June issue 2009

By | Food | Life Style | Published 16 years ago

In this day and age of cutting costs and generally skimping on everything, such that even restaurants are shrinking in size, Rangoli comes as a breath of fresh air. A sprawling eatery spread over two dining areas and two serving areas, not to mention one waiting area, the restaurant offers a continental buffet at lunch, and a Pakistani buffet at dinner.

Located on the first floor of the Arena — there are elevators for those who don’t wish to climb stairs — the eatery is a festive-looking place, with the Rangoli theme evident in the motifs on the floors, the walls and the tables. In fact, those are the only evidences of any theme, so one wonders why the eatery is advertised as a ‘theme restaurant’ especially considering that the fare on offer is pretty varied.

A spacious waiting room — which, believe it or not, is converted into a dining area at night, when the massive eatery is packed — leads to a large buffet area on its right, followed by an equally spacious sitting area. On its left is a little courtyard with niches where different dishes are cooked on the spot at night.

The buffet menu at lunch is not as extensive but is quite eclectic, comprising, aside from the soup and salad bar, items popular with youngsters such as mini-burgers, mini-pizzas and nuggets; continental items such as fried fish, buffalo wings, baked spinach, pepper steak, tomato pasta, Mexican chicken and the chef’s special prawns; some Pakistani fare, like daal; and a lot more.
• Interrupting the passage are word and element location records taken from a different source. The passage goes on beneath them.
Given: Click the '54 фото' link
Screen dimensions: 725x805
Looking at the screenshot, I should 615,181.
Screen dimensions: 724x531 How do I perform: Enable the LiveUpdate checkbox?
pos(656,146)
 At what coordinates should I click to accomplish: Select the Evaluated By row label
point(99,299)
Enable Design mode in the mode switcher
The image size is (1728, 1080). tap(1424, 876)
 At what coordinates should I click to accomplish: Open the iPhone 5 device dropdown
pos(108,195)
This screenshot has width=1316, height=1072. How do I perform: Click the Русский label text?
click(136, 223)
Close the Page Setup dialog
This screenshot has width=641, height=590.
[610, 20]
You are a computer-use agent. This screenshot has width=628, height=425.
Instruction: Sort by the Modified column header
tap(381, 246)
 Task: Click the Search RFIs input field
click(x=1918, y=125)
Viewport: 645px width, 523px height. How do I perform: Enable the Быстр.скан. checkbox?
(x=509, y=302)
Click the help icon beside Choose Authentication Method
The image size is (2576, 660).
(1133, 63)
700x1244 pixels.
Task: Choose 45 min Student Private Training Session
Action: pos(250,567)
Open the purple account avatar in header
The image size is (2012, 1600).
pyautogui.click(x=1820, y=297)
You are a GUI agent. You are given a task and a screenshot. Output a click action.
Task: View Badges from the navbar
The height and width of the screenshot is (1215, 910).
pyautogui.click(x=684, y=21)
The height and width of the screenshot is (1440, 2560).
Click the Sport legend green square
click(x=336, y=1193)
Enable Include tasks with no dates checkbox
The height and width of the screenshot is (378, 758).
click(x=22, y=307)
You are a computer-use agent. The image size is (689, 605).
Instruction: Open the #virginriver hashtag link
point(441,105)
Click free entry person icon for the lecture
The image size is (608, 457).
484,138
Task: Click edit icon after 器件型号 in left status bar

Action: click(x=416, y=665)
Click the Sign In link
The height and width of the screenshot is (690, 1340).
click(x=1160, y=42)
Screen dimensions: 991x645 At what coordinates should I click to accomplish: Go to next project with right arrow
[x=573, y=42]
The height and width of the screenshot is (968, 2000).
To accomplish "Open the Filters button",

While not everything is delicious, most of the items are appetising, and the taste is enhanced by the fact that the food is served hot. The baked spinach is particularly worth trying, as are the pasta and the steaks.

The wings, however, are quite tasteless and not recommended.

The dessert variety, although limited at lunch, is quite tempting and includes both western and desi treats, such as strawberry cheesecake, chocolate mousse, caramel custard and shahi tukray, all of which are delectable.

Dinner is a different ballgame altogether: besides the items served at lunch, it offers a whole lot more in the way of local options and live counters. From prawn tempura and freshly fried fish, kebabsand botis to nihari, haleem, paya, biryani, palak paneer and Chinese fried rice, there is a mind-boggling variety to choose from. The courtyard has live counters serving sajji, pasta, chapli kebab, chicken handi and an Afghani rice dish. The items offered at dinner are definitely more value for money: at Rs 690 plus tax, you can’t go wrong with the fare on offer — provided of course, you can do justice to it.

The fried fish and prawns and the barbequed items are the most popular, and there is invariably a waiting line for them; it would help if some more counters were added to avoid the rush. Incidentally, the freshly cooked items are the only food served piping hot; the rest of the dinner menu is generally lukewarm. From all the dishes we tried at night, we found the chapli kebab, the sajji and the bihari qeema to be absolutely scrumptious.

The dessert variety at night is even better and includes all that is available at lunch and more. Currently, Rangoli is even offering a free coupon to play at the Arena on any weekday within the month.

The one negative aspect that the restaurant does need to look into is the presence of an uncomfortably large number of mosquitos in the dining rooms. That aside, Rangoli is highly recommended for those with a big appetite and a penchant for variety.

The writer is a freelance journalist based in Karachi. She also works at Hum television.